Burnout syndrome and its impact on employee health and job retention have recently garnered a lot of attention. However, this syndrome has a lesser-known “alter ego” that’s diametrically opposed but presents an equally harmful effect on workers and organizations: boreout, or bored worker syndrome.
What is boreout? While burnout stems from an excessive workload, long hours, and stress, boreout results from chronic boredom, apathy, and a sense that tasks lack purpose. This leads to a significant loss of motivation, ultimately affecting productivity and mental health. It also increases turnover in the absence of incentives for improvement.
“Boreout is chronic boredom. That sums it up. The experience that the work doesn’t really have any purpose, that there’s no point,” Lotta Harju, assistant professor at Emlyon Business School in France, told the BBC. Occasional boredom is common at work. However, as Harju explains, being chronically bored day after day can signal the need for intervention, as ignoring it may lead to negative consequences.
The same effects as burnout. It’s easy to assume that boredom isn’t stressful. However, studies from the Eastern Mediterranean University in Cyprus show that prolonged apathy over months or years can have mental and physical health effects similar to those caused by burnout, particularly in industries like hospitality and tourism.
A 2014 study by the Finnish Institute of Occupational Health, which surveyed 11,000 employees across 87 Finnish companies, found a direct link between chronic boredom and negative perceptions of health and work. Boreout increased the likelihood of turnover, early retirement, and self-reported issues such as poor health, low workability, and stress symptoms.
Boredom, depression, and anxiety. A study by Mersin University in Turkey, involving 186 participants, revealed a direct link between workplace boreout and increased symptoms of depression, anxiety, and stress among participants.
Other findings suggest that increased anxiety and stress often stem from coping strategies employees adopt to combat boredom and feel productive. The impact on mental health is so severe that some companies allegedly use boreout to encourage the resignation of employees they find troublesome.

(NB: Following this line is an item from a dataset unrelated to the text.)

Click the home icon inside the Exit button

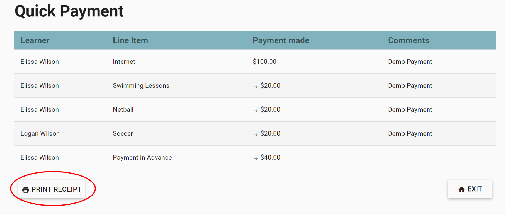(462, 189)
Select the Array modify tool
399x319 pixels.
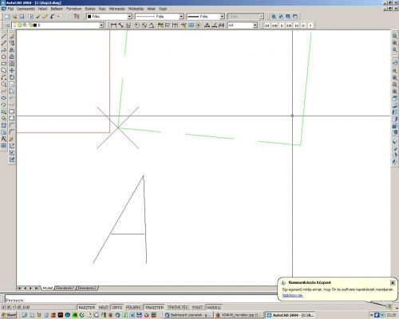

A taboo topic for companies. Unlike excessive workload, which is widely recognized as an organizational and mental health issue, few employees want to admit they’re bored at work for fear of being fired. However, the study co-authored by Harju found that this denial harms companies. Employees suffering from boredom are less likely to engage in constructive activities for the organization.
Associate professor Fahri Özsungur of Mersin University, who co-authored the study mentioned earlier, noted, “Make minor changes to the job or tasks. Whatever makes work boring, make it enjoyable.” He emphasized that organizations should understand boreout and offer resources to address it, pointing to good leadership as a key factor.
Dissatisfaction on and off the job. The effects of boreout aren’t limited to the work environment: Employees carry the burden into their personal lives.
Özsungur’s research shows that the depressive symptoms employees experience at work, such as dysphoria, self-deprecation, and devaluation of life, often carry over into their personal lives, affecting social relationships and leisure activities.
A constant challenge: The recipe for avoiding boreout. Monotony and lack of engagement at work accelerate boreout. To counter this, employees can seek out new challenges or collaborate on tasks with colleagues. Sometimes, sharing small tasks with colleagues or trying new ways to do the job is enough.
Continuous training is another strategy. It helps employees expand their skills, prevent stagnation, and even pursue new roles within the organization.